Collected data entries
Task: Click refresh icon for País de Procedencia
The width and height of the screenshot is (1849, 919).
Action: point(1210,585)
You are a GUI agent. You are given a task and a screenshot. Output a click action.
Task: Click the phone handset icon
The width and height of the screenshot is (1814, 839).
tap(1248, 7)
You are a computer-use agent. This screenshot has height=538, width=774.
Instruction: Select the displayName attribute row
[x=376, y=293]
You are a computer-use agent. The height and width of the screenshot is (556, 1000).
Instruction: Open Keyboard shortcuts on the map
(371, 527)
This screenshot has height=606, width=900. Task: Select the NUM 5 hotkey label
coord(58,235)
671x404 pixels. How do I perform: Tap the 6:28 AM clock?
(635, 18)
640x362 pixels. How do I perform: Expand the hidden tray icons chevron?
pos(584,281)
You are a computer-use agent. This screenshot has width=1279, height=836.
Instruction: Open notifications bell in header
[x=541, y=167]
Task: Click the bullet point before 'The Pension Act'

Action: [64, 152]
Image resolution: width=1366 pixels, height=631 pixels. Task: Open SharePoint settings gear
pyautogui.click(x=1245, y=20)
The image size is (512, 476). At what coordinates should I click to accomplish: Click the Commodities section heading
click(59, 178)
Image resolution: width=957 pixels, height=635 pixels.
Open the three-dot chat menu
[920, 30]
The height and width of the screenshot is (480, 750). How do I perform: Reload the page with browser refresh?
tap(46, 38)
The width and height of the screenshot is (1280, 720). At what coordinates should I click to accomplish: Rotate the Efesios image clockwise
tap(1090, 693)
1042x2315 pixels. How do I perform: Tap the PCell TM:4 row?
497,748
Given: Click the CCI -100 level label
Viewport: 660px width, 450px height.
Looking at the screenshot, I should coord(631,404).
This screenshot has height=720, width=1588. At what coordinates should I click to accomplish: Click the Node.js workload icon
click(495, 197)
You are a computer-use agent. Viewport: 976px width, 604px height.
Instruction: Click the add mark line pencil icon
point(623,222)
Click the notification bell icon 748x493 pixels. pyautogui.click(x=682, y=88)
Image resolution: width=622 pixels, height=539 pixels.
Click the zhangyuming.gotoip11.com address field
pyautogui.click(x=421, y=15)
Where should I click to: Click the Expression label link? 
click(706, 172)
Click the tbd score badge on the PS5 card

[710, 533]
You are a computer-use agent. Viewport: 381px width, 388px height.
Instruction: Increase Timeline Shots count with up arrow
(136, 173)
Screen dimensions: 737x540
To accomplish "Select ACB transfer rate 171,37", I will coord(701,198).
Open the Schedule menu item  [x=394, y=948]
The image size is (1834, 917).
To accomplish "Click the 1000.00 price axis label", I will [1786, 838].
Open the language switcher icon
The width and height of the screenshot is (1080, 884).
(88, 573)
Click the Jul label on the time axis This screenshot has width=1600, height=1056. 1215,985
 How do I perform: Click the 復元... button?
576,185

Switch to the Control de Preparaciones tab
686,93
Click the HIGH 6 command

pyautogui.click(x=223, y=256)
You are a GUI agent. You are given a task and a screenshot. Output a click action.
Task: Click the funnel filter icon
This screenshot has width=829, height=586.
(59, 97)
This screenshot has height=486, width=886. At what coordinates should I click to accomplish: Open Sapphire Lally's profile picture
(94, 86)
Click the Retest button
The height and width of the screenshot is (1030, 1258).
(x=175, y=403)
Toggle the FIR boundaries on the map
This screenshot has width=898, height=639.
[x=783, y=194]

* **WHAT YOU NEED TO DO**:
Print, from the entries above, the line with "Task: Click the bullet", the line with "Image resolution: width=957" and all lines between them, exactly and with nothing else.

* **RESULT FOR THIS TASK**:
Task: Click the bullet point before 'The Pension Act'

Action: [64, 152]
Image resolution: width=1366 pixels, height=631 pixels. Task: Open SharePoint settings gear
pyautogui.click(x=1245, y=20)
The image size is (512, 476). At what coordinates should I click to accomplish: Click the Commodities section heading
click(59, 178)
Image resolution: width=957 pixels, height=635 pixels.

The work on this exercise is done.